Pay attention to employee sensitive data processing in accordance with the GDPR

4. 7. 2018

The same as the recent Personal Data Protection Act, the new General Data Protection Regulation (the GDPR) contains rules on processing of the so-called sensitive data, which are labelled with the term of a special category of personal data. They are data revealing the racial or ethnic origin, political opinions, religious and philosophical beliefs, trade union membership, information about genetic and/or biometric data for the purpose of uniquely identifying a natural person, data concerning health and sexual life and orientation of a person.

The sensitive/special data about health of employees:

Typically, processing an employee’s sensitive personal data in connection with temporary incapacity for work could take place – if an employee submits a proof of incapacity for work I a form of a standard sick note issued by a doctor, the procedure is perfectly in accordance with the Regulation as the certificate only contains information on the fact itself, whereas no specific information about the employee’s health. The information that an employee is unfit for work is not information on an employee’s health as seen by the GDPR and, therefore, not sensitive. On the other hand, the situation is completely different with a medical report or a similar medical record containing their diagnosis and/or further information about their health being submitted by the employee – the information represents a sensitive personal data on the employee’s health.

Should the employer aim to process medical records containing sensitive personal data, they need to meet the legal requirements; since the law does not require such data (i.e. data on specific state of health) to be processed, the employer will not usually have a legal title for the processing, and should they decide to solve the situation by acquiring a consent, which has to be explicitly given to sensitive data processing, such consent might not be deemed valid. According to the current standpoints of 29 Working Party, processing of personal data is generally unacceptable on the basis of employees’’ consent within the scope of labor-law relationships. As the relationship of the employee and employer is very specific and based on a certain type of dependence, certain doubts regarding the freedom of a given consent will always appear.

With the above borne in mind, it is always highly recommendable that only standard sick notes, which do not contain any specific information of the employee’s health, should be accepted by the employers as proofs of temporary incapacity for work. If they accept documents with a specific diagnosis, they may commit an administrative offence in the field of personal data processing with the only exception of the employer keeping records of accidents at work and occupational diseases.   

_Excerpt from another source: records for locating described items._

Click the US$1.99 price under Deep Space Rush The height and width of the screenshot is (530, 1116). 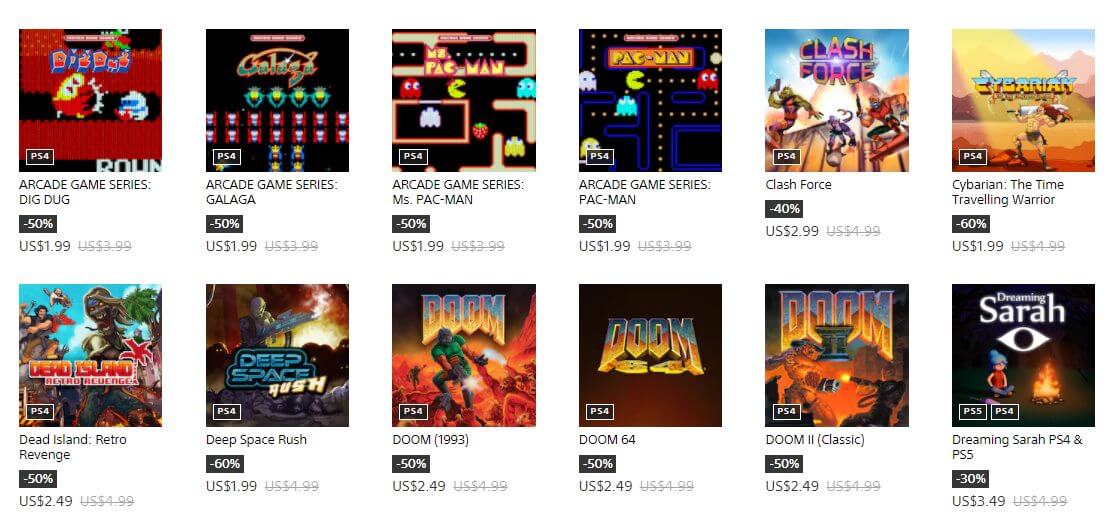coord(231,487)
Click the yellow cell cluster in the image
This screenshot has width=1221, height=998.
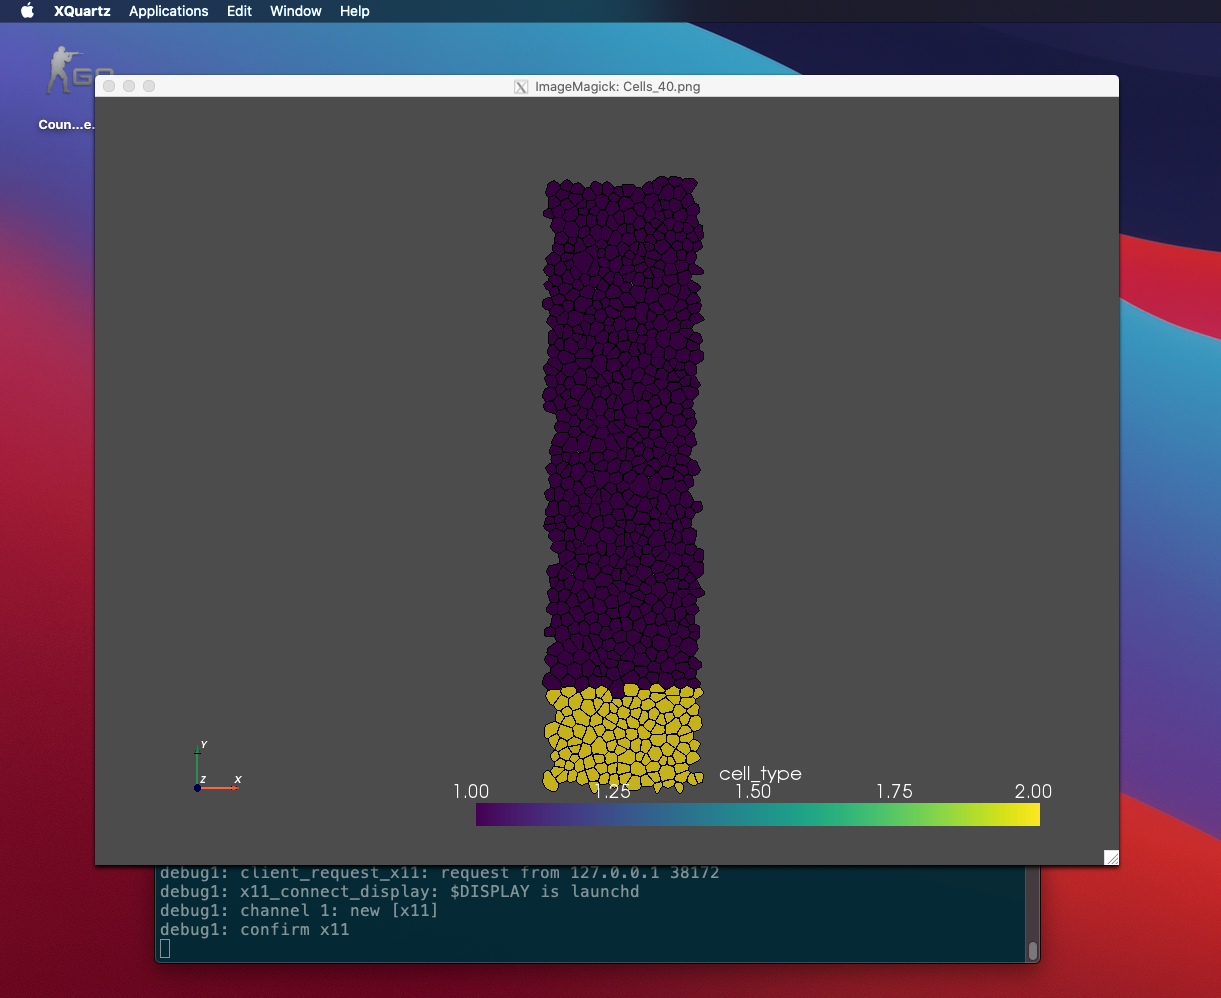(x=622, y=737)
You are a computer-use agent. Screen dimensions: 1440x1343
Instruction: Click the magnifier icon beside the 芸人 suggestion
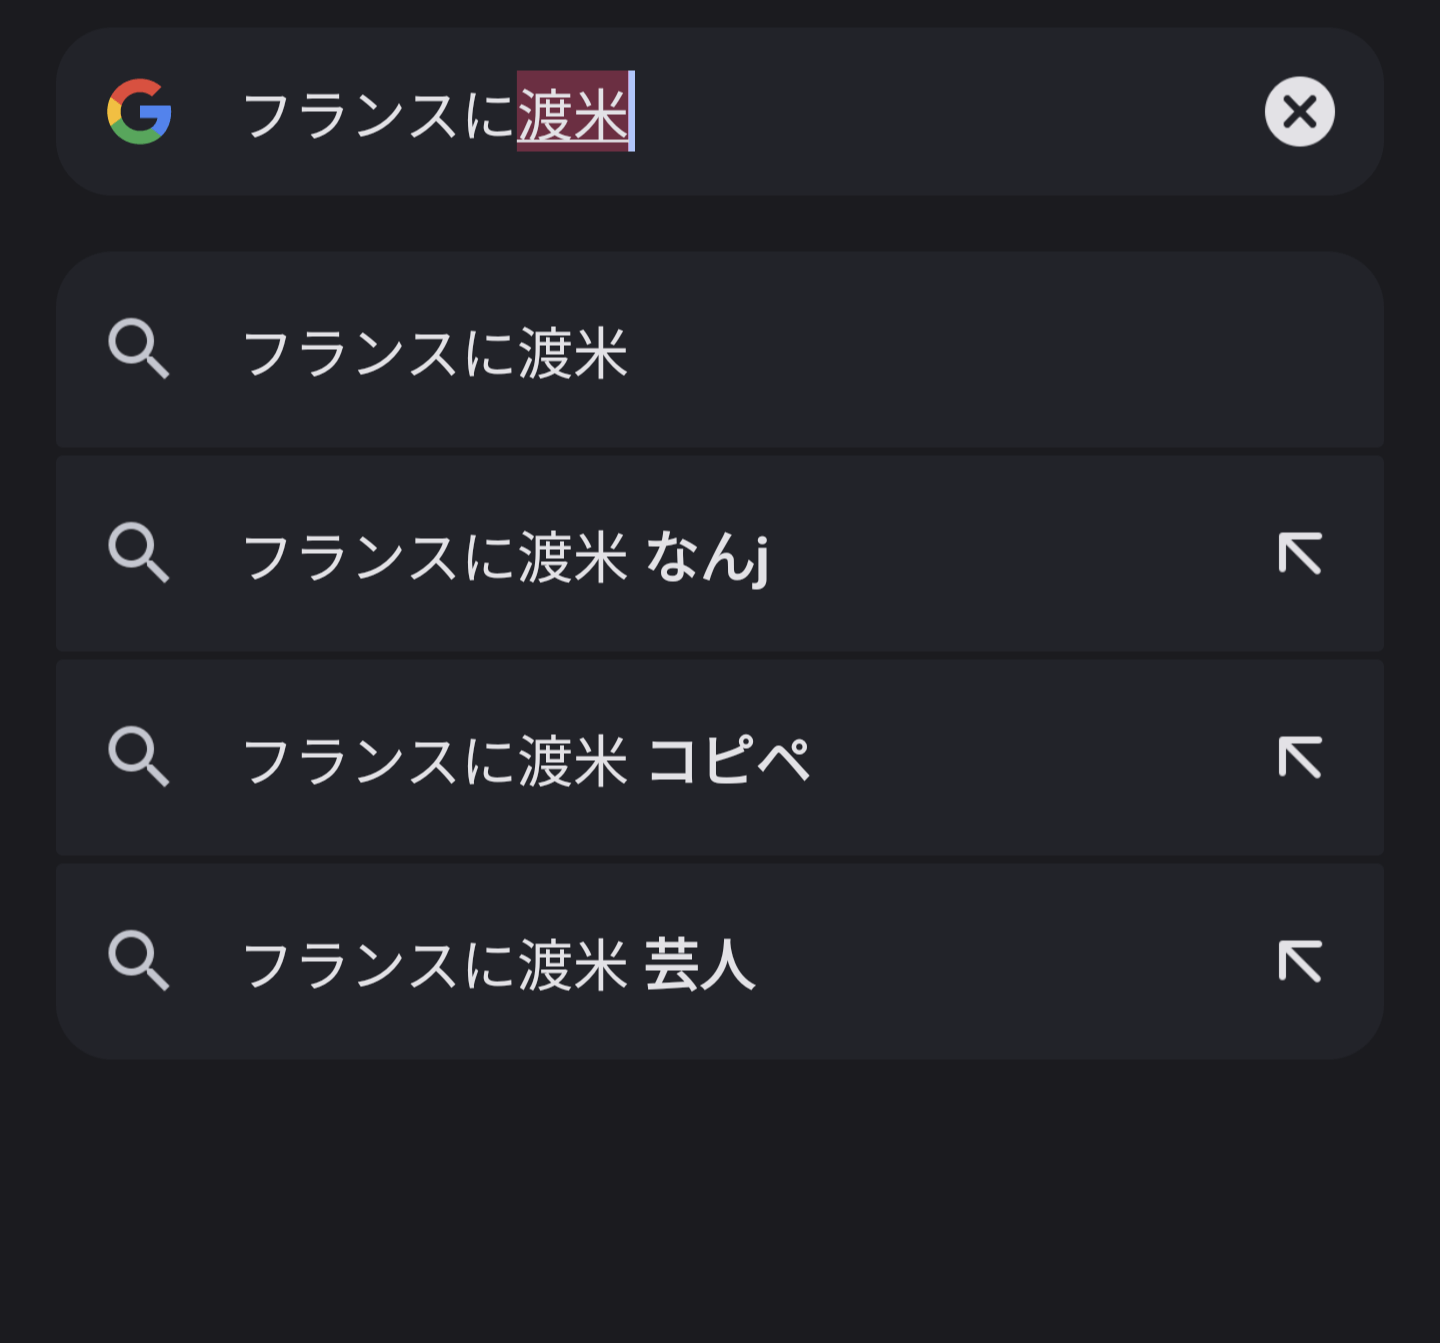138,961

Processing of biometric data in connection with attendance:

Nowadays, many employers make use of attendance systems recording the employees’ presence at their workplace on the basis of fingerprints; most of the systems operate on the principles of fingerprint encoding – it means that the system encodes the employee’s fingerprints in such a manner they cannot be obtained back from the system. Up to now, such procedure of a one-way transfer into a code represented, based on both the Personal Data Protection Act and the standpoint of Office for Personal Data Protection, sensitive information about the employee; thus, no sensitive data was processed.

With the GDPR, the attitude towards fingerprints and their processing as biometric data has been altered – the current opinion of the Office has it that the fingerprint processing on the basis of their encoding is indeed a sensitive data processing. As the GDPR provides more protection to biometric data, the one-way transfer of fingerprints is deemed to be included in the special categories of personal data.

Taking the current conclusion of the Office into consideration, the employers will have to acquire explicit consent from employees to their sensitive personal data (e.g. their fingerprints) processing; should they fail to do so, they will breach the ban of the sensitive personal data processing since they will not meet any of the requirements for personal data processing authorization. We would like to point out that the stance of the Office is current one and may change in the future.

Further sensitive data:

As other sensitive data are regarded, such as information on racial and ethnic origin, political opinions, religious and philosophical beliefs or trade union membership, the full ban on their processing within labor-law relationships still applies. The ban is stipulated by the Labor Code which bans the employers from requiring their employees (and job applicants) to provide such information.